**Do this**
Rewrite the listing below, changing every "dropdown" to "drop-down menu" and leaving everything else as it is.

========

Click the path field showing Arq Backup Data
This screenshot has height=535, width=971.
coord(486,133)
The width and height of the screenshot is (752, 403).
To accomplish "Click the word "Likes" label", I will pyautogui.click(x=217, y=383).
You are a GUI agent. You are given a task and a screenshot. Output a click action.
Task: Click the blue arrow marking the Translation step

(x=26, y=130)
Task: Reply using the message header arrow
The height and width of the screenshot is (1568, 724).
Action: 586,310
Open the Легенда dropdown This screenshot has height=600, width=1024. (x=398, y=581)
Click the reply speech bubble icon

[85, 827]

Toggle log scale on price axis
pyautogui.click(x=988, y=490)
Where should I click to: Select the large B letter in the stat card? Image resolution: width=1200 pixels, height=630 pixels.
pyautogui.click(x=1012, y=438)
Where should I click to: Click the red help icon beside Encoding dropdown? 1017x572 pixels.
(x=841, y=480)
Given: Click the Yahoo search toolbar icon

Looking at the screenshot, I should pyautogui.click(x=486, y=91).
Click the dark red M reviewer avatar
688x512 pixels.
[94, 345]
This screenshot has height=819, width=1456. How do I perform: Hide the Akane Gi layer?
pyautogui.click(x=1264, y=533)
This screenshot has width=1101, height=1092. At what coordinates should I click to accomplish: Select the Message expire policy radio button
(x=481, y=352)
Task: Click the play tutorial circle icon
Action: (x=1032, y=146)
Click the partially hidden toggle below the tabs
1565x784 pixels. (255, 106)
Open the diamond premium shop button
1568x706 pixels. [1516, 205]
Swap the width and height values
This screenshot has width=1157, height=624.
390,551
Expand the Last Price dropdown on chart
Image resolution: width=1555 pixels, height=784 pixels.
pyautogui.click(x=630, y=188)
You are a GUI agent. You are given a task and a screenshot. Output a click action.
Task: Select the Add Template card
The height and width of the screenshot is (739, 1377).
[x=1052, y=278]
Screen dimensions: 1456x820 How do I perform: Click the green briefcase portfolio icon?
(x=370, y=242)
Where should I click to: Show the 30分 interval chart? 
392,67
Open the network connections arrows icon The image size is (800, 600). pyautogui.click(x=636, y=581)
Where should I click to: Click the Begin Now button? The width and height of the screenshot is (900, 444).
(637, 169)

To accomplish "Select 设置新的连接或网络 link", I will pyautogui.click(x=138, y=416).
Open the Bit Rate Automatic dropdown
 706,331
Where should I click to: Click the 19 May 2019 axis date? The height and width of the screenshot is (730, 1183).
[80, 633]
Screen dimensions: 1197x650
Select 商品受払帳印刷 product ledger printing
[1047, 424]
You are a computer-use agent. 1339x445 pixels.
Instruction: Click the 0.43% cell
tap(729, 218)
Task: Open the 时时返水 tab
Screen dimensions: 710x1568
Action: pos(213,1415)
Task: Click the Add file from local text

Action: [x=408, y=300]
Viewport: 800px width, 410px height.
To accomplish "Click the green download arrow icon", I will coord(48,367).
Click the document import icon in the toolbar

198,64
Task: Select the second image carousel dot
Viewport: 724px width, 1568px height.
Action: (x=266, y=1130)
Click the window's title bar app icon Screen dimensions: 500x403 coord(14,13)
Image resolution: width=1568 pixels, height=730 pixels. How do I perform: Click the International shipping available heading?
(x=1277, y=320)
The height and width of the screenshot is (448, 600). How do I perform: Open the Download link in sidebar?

========

**Answer to this problem**
Click the path field showing Arq Backup Data
This screenshot has height=535, width=971.
coord(486,133)
The width and height of the screenshot is (752, 403).
To accomplish "Click the word "Likes" label", I will pyautogui.click(x=217, y=383).
You are a GUI agent. You are given a task and a screenshot. Output a click action.
Task: Click the blue arrow marking the Translation step

(x=26, y=130)
Task: Reply using the message header arrow
The height and width of the screenshot is (1568, 724).
Action: 586,310
Open the Легенда drop-down menu This screenshot has height=600, width=1024. (x=398, y=581)
Click the reply speech bubble icon

[85, 827]

Toggle log scale on price axis
pyautogui.click(x=988, y=490)
Where should I click to: Select the large B letter in the stat card? Image resolution: width=1200 pixels, height=630 pixels.
pyautogui.click(x=1012, y=438)
Where should I click to: Click the red help icon beside Encoding drop-down menu? 1017x572 pixels.
(x=841, y=480)
Given: Click the Yahoo search toolbar icon

Looking at the screenshot, I should pyautogui.click(x=486, y=91).
Click the dark red M reviewer avatar
688x512 pixels.
[94, 345]
This screenshot has height=819, width=1456. How do I perform: Hide the Akane Gi layer?
pyautogui.click(x=1264, y=533)
This screenshot has width=1101, height=1092. At what coordinates should I click to accomplish: Select the Message expire policy radio button
(x=481, y=352)
Task: Click the play tutorial circle icon
Action: (x=1032, y=146)
Click the partially hidden toggle below the tabs
1565x784 pixels. (255, 106)
Open the diamond premium shop button
1568x706 pixels. [1516, 205]
Swap the width and height values
This screenshot has width=1157, height=624.
390,551
Expand the Last Price drop-down menu on chart
Image resolution: width=1555 pixels, height=784 pixels.
pyautogui.click(x=630, y=188)
You are a GUI agent. You are given a task and a screenshot. Output a click action.
Task: Select the Add Template card
The height and width of the screenshot is (739, 1377).
[x=1052, y=278]
Screen dimensions: 1456x820 How do I perform: Click the green briefcase portfolio icon?
(x=370, y=242)
Where should I click to: Show the 30分 interval chart? 
392,67
Open the network connections arrows icon The image size is (800, 600). pyautogui.click(x=636, y=581)
Where should I click to: Click the Begin Now button? The width and height of the screenshot is (900, 444).
(637, 169)

To accomplish "Select 设置新的连接或网络 link", I will pyautogui.click(x=138, y=416).
Open the Bit Rate Automatic drop-down menu
 706,331
Where should I click to: Click the 19 May 2019 axis date? The height and width of the screenshot is (730, 1183).
[80, 633]
Screen dimensions: 1197x650
Select 商品受払帳印刷 product ledger printing
[1047, 424]
You are a computer-use agent. 1339x445 pixels.
Instruction: Click the 0.43% cell
tap(729, 218)
Task: Open the 时时返水 tab
Screen dimensions: 710x1568
Action: pos(213,1415)
Task: Click the Add file from local text

Action: [x=408, y=300]
Viewport: 800px width, 410px height.
To accomplish "Click the green download arrow icon", I will coord(48,367).
Click the document import icon in the toolbar

198,64
Task: Select the second image carousel dot
Viewport: 724px width, 1568px height.
Action: (x=266, y=1130)
Click the window's title bar app icon Screen dimensions: 500x403 coord(14,13)
Image resolution: width=1568 pixels, height=730 pixels. How do I perform: Click the International shipping available heading?
(x=1277, y=320)
The height and width of the screenshot is (448, 600). How do I perform: Open the Download link in sidebar?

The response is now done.